[Opening Extract to read section]
But I’ve lately been thinking of the LLM not as autocomplete, but as a translator. The most obvious application of this happens when you ask a model to translate some text into another language,² but it also happens when you ask the model to write you a script – it’s translating your natural language specification into computer code. We can apply this analogy to just about any input and output of an LLM, and it really clicks into place when you think about how the model takes your input and does intense mathematical operations on it to extract a suitable response from its latent space.

Another thing I like about the translator framing is that it emphasises the importance of the user input. As with everything else in computers, when you put garbage in, you get garbage out. Hence slop. The vast majority of visibly AI-created content is rightfully called slop, but it’s always been my contention that this is the fault of the users, not the AI. A computer can never be held accountable.

Publishers of slop are often pilloried with phrases like “you didn’t make that, the computer did.” While intending to disparage the slop purveyor, it also removes their accountability. As soon as we start saying that the computer made something, we start to excuse its obvious flaws and blame them on something that cannot take responsibility. While these tools do have limitations, most of the common flaws in anything made with AI can be fixed through more thoughtful and skilled usage of the AI tools. But if you want to improve your output, start by taking responsibility for it.

All that said, I don’t want to place all the blame on users – some of it rests on the shoulders of OpenAI and its competitors. ChatGPT was built from the start as a mass-market consumer product. OpenAI’s roots are in the Y Combinator B2C world of customer growth, and that means simple interfaces. ChatGPT is synonymous with AI in the public mind, and most other AI companies have copied its basic interface. The thrust of most marketing copy also plays up the helpful sci-fi robot angle.

This goal of user-friendliness, however, has meant that the majority of people’s experience of LLMs and related generative AI tools is mediated through a platform that does not showcase the full potential of the technology. It doesn’t help that most AI integrations in other applications are hastily slapped-on chatbots that end up just being worse versions of ChatGPT.

Nowhere is this truer than in image creation.

# Image creation

This Forbes article from October 2025 describes the author’s frustration with using ChatGPT, Gemini, and Grok to make images. An illustrative quote:

Useful? Not really. Fun, maybe. But not useful yet. When you read the above, and follow all the PR hype, the typical business user thinks: Wow! I can fire my marketing people and instantly create “high quality” and “useful and beautiful” images. Except for one thing: you can’t. These things just don’t work very well.

OpenAI, Google, and xAI have all come out with newer models since this article was written, but they’ve all been incremental improvements rather than step changes. Google’s Nano Banana Pro and OpenAI’s GPT Image 1.5 are generally considered the most powerful and capable image generation models, with far better prompt understanding than even top open models like FLUX.2 and Z Image. But they also lack the flexibility and configurability that would allow them to be fully integrated into the powerful tooling that’s available for open models.
[Closing Extract to read section]
[Opening Dataset extract section]
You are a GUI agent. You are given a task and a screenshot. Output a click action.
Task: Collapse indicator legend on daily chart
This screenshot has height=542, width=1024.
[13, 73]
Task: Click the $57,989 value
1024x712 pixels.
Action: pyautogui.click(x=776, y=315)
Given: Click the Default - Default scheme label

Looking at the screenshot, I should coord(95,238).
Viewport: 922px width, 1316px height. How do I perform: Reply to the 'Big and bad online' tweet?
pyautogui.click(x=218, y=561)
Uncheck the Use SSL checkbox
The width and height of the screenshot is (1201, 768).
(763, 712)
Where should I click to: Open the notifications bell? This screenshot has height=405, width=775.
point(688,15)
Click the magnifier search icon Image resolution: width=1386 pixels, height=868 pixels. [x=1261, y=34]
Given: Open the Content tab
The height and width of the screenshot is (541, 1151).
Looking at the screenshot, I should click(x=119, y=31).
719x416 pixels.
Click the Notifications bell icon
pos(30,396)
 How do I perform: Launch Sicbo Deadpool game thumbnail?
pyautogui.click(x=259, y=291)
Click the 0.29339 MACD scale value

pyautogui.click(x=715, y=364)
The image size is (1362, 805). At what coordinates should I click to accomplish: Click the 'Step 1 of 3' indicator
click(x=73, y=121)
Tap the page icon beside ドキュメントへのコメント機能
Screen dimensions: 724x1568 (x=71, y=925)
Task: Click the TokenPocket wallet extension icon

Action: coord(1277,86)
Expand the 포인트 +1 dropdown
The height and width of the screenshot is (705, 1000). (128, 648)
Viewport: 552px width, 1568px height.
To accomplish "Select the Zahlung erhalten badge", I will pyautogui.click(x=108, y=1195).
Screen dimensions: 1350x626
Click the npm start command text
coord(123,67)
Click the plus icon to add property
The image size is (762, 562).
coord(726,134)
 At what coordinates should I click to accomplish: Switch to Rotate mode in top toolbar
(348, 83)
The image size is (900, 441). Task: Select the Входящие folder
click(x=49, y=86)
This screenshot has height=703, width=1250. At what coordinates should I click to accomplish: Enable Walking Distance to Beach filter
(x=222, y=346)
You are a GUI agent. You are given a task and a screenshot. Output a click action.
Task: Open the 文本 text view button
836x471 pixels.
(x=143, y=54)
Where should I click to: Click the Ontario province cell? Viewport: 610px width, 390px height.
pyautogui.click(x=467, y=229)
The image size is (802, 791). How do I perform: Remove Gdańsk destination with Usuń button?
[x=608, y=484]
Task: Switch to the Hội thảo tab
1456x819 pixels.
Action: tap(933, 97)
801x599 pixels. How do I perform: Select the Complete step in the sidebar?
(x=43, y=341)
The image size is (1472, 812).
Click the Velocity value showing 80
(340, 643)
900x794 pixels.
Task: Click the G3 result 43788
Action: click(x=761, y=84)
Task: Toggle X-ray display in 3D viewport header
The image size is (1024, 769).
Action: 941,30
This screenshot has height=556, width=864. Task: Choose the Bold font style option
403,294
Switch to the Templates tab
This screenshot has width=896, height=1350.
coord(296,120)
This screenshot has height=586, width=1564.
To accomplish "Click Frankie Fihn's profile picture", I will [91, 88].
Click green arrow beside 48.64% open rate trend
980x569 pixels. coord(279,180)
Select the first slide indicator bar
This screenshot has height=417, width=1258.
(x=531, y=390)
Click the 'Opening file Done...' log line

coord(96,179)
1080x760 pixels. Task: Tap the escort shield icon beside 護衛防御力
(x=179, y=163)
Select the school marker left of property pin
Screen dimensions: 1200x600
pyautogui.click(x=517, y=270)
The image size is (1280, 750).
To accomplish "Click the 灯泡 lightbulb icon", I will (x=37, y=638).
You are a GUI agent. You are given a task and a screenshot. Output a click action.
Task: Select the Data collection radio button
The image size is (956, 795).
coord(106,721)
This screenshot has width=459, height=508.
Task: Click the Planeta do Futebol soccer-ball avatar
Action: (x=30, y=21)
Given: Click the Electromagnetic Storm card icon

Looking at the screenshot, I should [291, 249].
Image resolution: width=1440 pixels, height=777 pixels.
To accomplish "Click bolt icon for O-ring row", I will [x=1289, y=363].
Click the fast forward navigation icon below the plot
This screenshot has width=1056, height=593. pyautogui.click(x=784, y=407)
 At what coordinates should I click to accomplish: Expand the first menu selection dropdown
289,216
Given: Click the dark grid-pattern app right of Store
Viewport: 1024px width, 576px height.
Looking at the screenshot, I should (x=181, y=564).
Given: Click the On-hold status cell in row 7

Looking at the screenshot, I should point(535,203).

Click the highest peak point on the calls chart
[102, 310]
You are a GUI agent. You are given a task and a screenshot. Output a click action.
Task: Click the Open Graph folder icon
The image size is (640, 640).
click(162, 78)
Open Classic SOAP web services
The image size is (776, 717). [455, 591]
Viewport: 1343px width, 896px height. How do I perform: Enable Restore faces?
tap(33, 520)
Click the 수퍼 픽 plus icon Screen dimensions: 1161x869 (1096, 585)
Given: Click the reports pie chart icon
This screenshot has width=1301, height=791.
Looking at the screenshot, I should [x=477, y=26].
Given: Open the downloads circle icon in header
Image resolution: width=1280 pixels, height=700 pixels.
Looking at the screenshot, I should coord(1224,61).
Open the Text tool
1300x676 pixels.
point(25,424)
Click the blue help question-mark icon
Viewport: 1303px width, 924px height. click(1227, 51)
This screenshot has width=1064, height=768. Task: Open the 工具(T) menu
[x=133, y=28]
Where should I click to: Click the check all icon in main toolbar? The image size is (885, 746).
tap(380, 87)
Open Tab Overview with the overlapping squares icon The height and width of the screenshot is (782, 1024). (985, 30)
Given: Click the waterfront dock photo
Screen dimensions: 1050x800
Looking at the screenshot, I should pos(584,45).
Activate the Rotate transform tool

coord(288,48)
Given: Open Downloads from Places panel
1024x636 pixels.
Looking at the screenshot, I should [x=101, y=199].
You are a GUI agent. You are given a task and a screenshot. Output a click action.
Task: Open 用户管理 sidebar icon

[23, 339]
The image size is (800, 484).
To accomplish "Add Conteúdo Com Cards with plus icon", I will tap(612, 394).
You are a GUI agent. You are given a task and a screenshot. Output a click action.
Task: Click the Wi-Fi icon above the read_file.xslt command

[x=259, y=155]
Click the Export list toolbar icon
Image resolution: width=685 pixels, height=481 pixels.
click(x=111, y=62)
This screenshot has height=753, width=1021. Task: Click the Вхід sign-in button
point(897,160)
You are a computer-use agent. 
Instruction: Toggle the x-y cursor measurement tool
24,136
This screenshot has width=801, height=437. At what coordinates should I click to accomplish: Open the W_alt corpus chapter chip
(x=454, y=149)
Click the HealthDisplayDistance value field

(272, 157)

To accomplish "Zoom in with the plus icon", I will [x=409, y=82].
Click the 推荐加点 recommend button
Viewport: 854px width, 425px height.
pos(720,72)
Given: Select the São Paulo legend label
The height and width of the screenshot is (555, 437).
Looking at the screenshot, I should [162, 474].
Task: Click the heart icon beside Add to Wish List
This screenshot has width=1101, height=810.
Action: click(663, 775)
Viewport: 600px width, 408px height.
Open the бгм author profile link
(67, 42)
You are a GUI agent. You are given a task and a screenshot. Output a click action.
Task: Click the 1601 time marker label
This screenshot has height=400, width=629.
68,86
[Closing Dataset extract section]
Work item A: In the piece on LLMs, what does the author say they have lately been thinking of the LLM as, instead of autocomplete?
Work item B: Update the piece on LLMs from "Nowhere is this" through "work very well." so that "frustration" reads "annoyance".

Exercise answer A: A translator.

Exercise answer B:
Nowhere is this truer than in image creation.

# Image creation

This Forbes article from October 2025 describes the author’s annoyance with using ChatGPT, Gemini, and Grok to make images. An illustrative quote:

Useful? Not really. Fun, maybe. But not useful yet. When you read the above, and follow all the PR hype, the typical business user thinks: Wow! I can fire my marketing people and instantly create “high quality” and “useful and beautiful” images. Except for one thing: you can’t. These things just don’t work very well.